# The task:
Please return the lines of the data below, word for word, from the first line through the line containing "Task: Click the red asterisk next to 机器人名称".

# Excerpted records:

== Segment start ==

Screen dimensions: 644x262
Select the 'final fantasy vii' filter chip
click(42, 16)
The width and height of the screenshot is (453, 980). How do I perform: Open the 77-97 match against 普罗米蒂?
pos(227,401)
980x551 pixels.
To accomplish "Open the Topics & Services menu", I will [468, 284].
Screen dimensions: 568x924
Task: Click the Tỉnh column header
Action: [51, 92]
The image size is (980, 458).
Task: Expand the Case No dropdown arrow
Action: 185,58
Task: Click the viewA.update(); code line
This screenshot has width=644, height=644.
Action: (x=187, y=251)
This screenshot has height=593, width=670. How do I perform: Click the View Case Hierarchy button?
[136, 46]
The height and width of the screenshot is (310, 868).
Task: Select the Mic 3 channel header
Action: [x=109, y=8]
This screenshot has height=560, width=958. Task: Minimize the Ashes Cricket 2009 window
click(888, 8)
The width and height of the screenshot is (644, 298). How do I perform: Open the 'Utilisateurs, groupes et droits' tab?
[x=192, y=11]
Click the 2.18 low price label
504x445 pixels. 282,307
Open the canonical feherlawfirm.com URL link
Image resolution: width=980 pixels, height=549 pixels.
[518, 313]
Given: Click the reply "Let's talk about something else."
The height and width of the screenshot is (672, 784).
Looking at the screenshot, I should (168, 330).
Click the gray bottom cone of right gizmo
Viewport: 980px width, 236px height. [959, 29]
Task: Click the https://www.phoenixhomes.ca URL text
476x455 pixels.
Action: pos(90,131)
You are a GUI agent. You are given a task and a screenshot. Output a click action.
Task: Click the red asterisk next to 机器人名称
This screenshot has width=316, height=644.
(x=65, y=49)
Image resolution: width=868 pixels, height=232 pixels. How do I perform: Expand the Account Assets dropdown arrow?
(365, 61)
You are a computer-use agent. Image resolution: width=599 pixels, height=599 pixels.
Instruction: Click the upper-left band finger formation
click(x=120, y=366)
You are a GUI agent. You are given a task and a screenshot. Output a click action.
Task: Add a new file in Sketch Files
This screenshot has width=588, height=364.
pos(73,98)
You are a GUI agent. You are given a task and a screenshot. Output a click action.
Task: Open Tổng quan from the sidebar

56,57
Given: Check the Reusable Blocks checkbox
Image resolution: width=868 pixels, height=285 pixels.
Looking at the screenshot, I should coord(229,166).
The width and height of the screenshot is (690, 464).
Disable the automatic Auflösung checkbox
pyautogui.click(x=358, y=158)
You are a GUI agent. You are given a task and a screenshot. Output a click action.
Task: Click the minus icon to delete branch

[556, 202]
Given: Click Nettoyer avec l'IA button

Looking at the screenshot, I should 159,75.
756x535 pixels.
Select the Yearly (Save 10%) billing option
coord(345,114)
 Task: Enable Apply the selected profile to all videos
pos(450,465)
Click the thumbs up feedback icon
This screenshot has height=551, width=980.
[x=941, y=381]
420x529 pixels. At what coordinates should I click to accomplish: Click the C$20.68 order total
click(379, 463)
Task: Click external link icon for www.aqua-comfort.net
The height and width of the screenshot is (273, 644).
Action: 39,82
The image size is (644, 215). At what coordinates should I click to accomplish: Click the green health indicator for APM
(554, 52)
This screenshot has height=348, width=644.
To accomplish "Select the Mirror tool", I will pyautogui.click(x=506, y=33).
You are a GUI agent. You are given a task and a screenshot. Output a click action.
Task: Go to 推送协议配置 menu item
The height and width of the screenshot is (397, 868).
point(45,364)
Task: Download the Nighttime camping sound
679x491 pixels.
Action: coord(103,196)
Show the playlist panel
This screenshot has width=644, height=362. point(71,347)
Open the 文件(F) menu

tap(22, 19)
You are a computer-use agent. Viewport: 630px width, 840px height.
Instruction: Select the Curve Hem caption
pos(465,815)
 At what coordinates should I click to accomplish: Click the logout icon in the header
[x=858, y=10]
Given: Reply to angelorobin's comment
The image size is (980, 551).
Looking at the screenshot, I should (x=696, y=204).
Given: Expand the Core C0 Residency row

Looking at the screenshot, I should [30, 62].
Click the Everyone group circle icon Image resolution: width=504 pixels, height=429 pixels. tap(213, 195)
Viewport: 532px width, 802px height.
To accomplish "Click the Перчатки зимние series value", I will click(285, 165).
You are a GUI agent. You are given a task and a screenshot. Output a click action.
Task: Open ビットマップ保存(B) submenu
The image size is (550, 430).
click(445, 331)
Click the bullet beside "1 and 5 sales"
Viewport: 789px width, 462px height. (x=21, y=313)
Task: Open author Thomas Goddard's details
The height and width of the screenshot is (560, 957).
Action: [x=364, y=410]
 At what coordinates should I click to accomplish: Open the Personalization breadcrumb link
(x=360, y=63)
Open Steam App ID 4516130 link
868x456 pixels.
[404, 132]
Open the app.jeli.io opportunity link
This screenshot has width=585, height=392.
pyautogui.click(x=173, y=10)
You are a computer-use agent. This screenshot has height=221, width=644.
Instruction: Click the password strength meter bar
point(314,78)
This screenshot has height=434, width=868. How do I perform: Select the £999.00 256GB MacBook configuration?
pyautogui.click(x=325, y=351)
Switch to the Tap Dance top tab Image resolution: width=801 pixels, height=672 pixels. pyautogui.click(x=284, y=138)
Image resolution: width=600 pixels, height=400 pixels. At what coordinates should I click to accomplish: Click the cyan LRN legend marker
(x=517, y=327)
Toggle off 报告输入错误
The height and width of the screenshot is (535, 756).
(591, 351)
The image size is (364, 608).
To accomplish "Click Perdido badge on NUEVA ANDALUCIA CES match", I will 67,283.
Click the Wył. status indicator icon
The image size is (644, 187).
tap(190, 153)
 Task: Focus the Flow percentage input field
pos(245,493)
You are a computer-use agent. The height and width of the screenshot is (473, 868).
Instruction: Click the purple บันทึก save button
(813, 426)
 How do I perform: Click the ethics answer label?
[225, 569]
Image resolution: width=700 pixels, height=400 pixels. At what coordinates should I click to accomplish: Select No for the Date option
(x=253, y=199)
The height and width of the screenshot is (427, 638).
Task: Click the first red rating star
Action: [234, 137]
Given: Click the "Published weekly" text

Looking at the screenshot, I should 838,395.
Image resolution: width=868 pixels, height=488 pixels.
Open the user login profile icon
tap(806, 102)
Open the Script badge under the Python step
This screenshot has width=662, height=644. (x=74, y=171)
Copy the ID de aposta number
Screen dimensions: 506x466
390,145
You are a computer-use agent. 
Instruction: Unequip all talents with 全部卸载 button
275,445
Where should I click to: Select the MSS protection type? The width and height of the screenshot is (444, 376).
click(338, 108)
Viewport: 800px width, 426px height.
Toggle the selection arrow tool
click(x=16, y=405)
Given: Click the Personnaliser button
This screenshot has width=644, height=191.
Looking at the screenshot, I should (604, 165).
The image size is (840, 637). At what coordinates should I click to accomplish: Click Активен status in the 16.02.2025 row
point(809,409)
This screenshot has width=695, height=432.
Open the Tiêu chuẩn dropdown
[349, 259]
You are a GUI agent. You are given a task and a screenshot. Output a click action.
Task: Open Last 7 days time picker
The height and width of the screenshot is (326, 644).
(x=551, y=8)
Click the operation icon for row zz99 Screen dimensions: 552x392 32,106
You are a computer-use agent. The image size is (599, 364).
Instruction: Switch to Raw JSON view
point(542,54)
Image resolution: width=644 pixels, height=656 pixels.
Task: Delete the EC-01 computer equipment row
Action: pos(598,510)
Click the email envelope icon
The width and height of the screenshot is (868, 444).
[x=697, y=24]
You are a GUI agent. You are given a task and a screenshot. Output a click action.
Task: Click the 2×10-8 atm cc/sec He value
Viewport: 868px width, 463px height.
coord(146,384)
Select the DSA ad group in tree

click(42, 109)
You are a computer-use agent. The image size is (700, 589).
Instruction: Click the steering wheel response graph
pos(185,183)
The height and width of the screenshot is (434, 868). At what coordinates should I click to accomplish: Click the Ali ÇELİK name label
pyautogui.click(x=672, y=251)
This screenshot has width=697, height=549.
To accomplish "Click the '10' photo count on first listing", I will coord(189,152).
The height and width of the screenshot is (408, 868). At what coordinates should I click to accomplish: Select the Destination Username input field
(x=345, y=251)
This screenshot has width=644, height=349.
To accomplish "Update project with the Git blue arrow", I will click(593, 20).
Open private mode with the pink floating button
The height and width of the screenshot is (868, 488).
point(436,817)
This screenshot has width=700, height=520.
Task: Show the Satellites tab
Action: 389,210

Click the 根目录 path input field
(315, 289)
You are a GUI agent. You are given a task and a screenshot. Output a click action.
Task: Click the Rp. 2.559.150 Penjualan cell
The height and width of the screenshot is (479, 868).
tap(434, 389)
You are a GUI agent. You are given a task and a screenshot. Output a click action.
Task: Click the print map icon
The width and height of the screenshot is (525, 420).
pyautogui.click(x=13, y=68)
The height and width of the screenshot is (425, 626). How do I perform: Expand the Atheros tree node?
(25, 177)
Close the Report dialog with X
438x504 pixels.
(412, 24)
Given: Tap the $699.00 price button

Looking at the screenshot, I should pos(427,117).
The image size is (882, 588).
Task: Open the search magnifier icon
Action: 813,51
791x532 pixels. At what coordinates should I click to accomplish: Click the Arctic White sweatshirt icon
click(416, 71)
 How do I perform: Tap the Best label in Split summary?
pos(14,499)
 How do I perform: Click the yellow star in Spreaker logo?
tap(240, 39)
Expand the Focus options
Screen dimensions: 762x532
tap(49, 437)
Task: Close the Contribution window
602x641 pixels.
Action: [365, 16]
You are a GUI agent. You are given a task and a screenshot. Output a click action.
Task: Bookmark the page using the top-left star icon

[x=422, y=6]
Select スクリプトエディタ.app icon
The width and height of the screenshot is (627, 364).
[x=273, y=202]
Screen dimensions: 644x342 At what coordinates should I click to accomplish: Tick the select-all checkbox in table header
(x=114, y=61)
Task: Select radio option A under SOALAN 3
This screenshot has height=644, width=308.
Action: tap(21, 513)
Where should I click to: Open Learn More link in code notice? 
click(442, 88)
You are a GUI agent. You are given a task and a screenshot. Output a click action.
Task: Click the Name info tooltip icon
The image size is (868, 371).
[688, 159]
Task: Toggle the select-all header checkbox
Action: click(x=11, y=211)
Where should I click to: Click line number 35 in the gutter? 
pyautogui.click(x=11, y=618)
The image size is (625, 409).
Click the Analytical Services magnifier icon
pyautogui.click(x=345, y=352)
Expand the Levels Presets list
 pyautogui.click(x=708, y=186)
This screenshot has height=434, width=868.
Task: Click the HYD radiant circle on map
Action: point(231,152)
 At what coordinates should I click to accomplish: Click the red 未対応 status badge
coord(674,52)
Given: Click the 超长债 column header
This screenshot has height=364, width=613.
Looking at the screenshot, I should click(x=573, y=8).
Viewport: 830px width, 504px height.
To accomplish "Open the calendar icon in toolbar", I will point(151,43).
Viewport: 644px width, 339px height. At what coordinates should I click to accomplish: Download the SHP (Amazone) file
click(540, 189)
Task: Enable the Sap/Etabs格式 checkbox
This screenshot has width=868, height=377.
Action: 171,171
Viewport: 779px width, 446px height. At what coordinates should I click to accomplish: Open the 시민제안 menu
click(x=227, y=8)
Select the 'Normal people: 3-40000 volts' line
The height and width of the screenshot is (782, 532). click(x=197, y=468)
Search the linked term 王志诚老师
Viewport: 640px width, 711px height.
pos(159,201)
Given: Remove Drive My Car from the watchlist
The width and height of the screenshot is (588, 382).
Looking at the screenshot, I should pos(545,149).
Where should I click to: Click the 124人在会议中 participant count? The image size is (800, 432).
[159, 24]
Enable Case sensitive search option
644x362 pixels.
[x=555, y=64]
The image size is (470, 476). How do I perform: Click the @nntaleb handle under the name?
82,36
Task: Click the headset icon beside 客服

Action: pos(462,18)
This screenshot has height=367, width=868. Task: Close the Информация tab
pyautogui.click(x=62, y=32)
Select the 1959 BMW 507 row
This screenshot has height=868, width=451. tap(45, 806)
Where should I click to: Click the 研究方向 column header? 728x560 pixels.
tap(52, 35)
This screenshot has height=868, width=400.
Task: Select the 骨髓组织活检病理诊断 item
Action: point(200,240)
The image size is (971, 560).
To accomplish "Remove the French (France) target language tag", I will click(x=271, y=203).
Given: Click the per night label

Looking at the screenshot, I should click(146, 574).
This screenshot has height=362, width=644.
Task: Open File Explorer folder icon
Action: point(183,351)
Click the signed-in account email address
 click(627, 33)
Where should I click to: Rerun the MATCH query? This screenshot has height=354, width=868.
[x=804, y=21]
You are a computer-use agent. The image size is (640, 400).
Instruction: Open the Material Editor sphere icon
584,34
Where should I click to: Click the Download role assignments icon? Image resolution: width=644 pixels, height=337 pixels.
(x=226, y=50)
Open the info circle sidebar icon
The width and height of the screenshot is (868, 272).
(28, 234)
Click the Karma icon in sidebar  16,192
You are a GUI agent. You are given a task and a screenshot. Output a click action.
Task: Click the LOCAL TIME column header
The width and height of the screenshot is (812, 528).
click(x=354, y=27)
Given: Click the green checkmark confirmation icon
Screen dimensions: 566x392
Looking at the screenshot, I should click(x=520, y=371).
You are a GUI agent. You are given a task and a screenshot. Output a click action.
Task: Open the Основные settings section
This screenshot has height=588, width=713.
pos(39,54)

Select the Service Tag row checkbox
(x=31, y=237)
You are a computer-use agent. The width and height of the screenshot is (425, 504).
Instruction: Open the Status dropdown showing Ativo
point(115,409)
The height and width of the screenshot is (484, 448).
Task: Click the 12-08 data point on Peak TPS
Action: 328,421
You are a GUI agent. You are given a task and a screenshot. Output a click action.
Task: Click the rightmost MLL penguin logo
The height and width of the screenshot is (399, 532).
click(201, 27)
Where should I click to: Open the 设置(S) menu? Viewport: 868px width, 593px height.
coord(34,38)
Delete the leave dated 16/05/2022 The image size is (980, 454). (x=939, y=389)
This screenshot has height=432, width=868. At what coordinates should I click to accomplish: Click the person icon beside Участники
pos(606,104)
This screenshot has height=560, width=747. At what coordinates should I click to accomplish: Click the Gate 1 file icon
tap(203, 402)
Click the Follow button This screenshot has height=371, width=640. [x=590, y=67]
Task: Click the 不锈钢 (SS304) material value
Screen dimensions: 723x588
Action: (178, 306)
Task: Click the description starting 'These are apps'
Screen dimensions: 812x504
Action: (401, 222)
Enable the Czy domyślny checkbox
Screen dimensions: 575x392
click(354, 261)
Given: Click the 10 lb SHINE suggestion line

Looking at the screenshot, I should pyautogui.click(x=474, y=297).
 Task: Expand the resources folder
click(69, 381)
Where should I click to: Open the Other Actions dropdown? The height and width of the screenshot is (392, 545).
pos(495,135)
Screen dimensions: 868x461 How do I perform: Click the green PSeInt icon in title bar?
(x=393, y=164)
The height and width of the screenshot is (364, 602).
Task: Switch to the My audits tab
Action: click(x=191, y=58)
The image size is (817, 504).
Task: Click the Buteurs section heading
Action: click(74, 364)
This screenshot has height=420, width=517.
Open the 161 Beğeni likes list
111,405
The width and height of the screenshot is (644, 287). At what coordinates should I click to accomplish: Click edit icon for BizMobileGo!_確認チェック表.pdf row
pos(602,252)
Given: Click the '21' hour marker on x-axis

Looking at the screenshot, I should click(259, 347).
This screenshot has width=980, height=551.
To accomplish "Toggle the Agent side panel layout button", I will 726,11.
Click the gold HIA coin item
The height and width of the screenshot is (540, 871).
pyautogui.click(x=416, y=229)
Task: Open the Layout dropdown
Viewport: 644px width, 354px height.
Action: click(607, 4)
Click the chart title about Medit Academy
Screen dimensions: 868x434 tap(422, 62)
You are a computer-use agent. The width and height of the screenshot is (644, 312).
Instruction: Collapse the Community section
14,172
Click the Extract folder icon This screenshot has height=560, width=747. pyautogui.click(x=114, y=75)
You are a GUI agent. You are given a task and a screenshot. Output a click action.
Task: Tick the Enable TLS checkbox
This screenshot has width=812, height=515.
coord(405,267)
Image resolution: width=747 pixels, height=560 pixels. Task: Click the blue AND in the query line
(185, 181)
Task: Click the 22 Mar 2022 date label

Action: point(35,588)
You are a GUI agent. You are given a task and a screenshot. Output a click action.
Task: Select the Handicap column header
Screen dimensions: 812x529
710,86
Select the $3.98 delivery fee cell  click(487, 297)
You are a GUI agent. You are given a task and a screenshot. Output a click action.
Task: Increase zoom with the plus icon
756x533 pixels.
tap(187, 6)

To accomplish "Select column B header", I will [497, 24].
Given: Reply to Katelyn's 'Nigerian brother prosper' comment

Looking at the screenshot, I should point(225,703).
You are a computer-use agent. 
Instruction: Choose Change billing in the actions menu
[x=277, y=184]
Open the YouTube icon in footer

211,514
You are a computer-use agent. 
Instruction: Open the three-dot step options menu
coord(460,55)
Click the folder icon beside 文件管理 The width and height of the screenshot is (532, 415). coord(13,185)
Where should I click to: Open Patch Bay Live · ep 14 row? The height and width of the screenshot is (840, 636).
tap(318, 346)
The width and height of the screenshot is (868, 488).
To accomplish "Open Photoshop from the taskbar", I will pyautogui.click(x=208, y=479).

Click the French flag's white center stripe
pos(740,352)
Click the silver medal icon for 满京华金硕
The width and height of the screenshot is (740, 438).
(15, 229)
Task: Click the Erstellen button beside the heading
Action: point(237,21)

== Segment end ==

# Result of this exercise:
Screen dimensions: 644x262
Select the 'final fantasy vii' filter chip
click(42, 16)
The width and height of the screenshot is (453, 980). How do I perform: Open the 77-97 match against 普罗米蒂?
pos(227,401)
980x551 pixels.
To accomplish "Open the Topics & Services menu", I will [468, 284].
Screen dimensions: 568x924
Task: Click the Tỉnh column header
Action: [51, 92]
The image size is (980, 458).
Task: Expand the Case No dropdown arrow
Action: 185,58
Task: Click the viewA.update(); code line
This screenshot has width=644, height=644.
Action: (x=187, y=251)
This screenshot has height=593, width=670. How do I perform: Click the View Case Hierarchy button?
[136, 46]
The height and width of the screenshot is (310, 868).
Task: Select the Mic 3 channel header
Action: [x=109, y=8]
This screenshot has height=560, width=958. Task: Minimize the Ashes Cricket 2009 window
click(888, 8)
The width and height of the screenshot is (644, 298). How do I perform: Open the 'Utilisateurs, groupes et droits' tab?
[x=192, y=11]
Click the 2.18 low price label
504x445 pixels. 282,307
Open the canonical feherlawfirm.com URL link
Image resolution: width=980 pixels, height=549 pixels.
[518, 313]
Given: Click the reply "Let's talk about something else."
The height and width of the screenshot is (672, 784).
Looking at the screenshot, I should (168, 330).
Click the gray bottom cone of right gizmo
Viewport: 980px width, 236px height. [959, 29]
Task: Click the https://www.phoenixhomes.ca URL text
476x455 pixels.
Action: pos(90,131)
You are a GUI agent. You are given a task and a screenshot. Output a click action.
Task: Click the red asterisk next to 机器人名称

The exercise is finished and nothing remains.